Saved entries
Start of Block

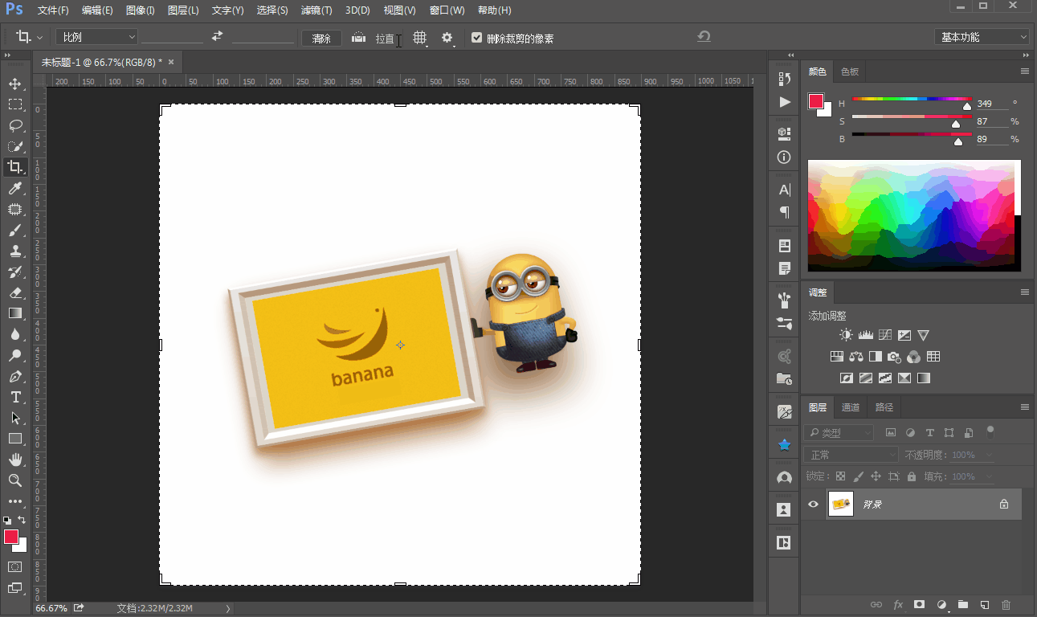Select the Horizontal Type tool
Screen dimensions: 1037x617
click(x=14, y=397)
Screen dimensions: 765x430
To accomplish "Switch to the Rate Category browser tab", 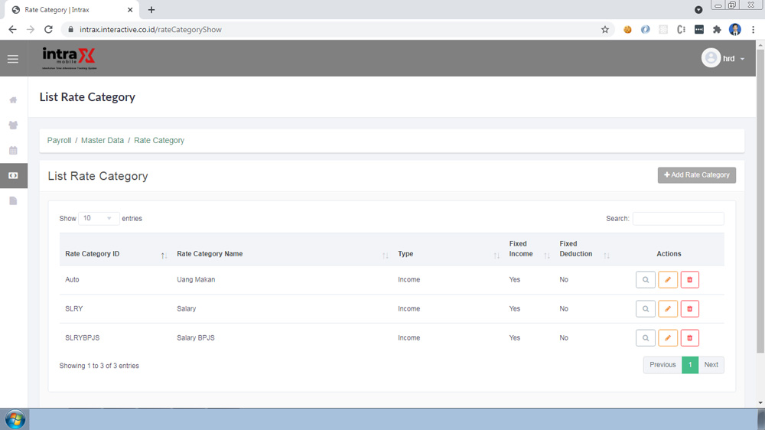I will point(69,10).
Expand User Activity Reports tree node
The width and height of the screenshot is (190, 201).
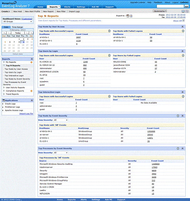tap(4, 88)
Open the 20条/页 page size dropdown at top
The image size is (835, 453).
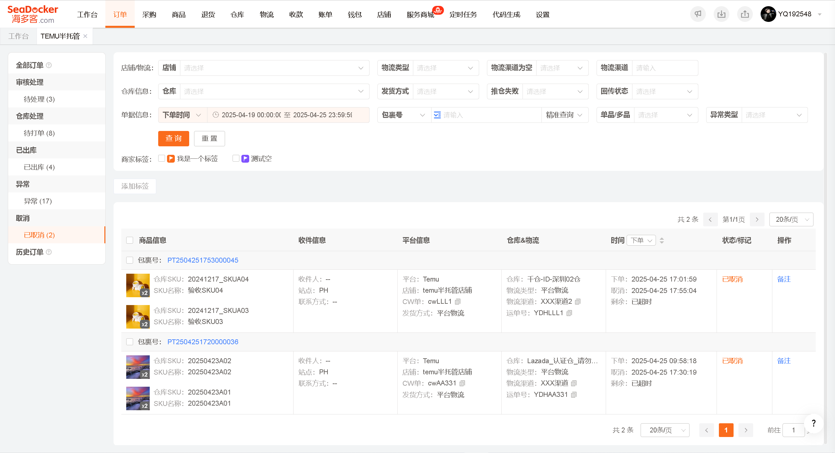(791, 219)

End of Block
Start of Block

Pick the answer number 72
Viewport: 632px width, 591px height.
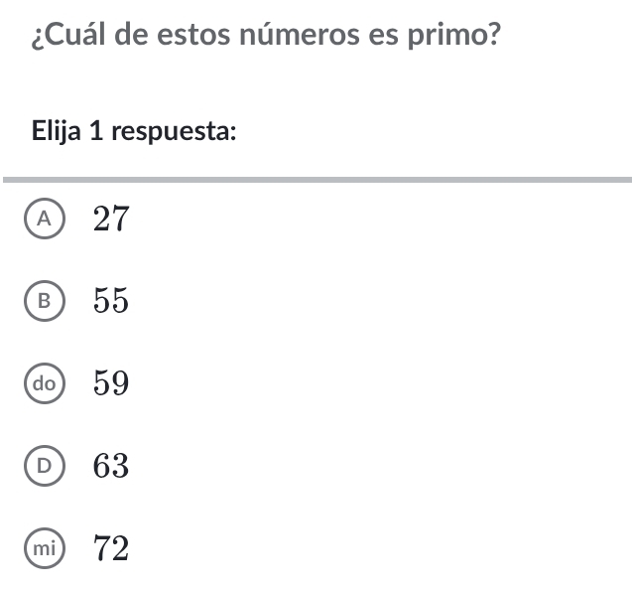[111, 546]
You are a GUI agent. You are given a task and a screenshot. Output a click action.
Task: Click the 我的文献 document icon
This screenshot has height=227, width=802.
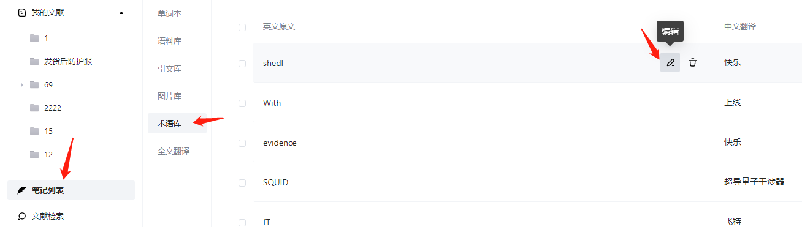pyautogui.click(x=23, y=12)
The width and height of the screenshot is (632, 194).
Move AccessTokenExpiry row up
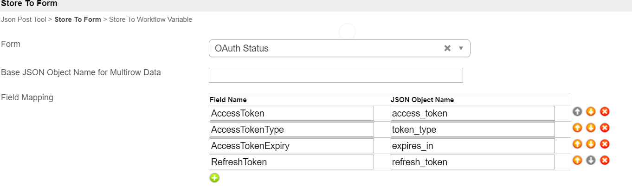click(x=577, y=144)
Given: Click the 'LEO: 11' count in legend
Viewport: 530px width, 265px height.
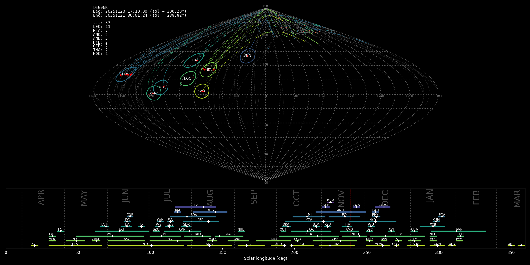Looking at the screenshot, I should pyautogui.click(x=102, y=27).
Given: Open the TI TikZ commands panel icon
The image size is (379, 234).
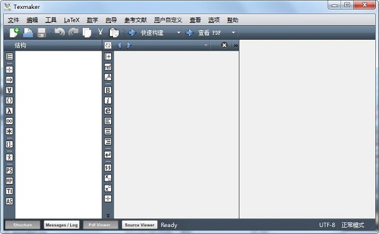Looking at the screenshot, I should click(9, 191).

End of Block

• YOUR GOAL: Pull every line that holds the string "icon" out of the records.

• WRITTEN RESPONSE:
Task: Click the 我的文献 document icon
Given: Open the TI TikZ commands panel icon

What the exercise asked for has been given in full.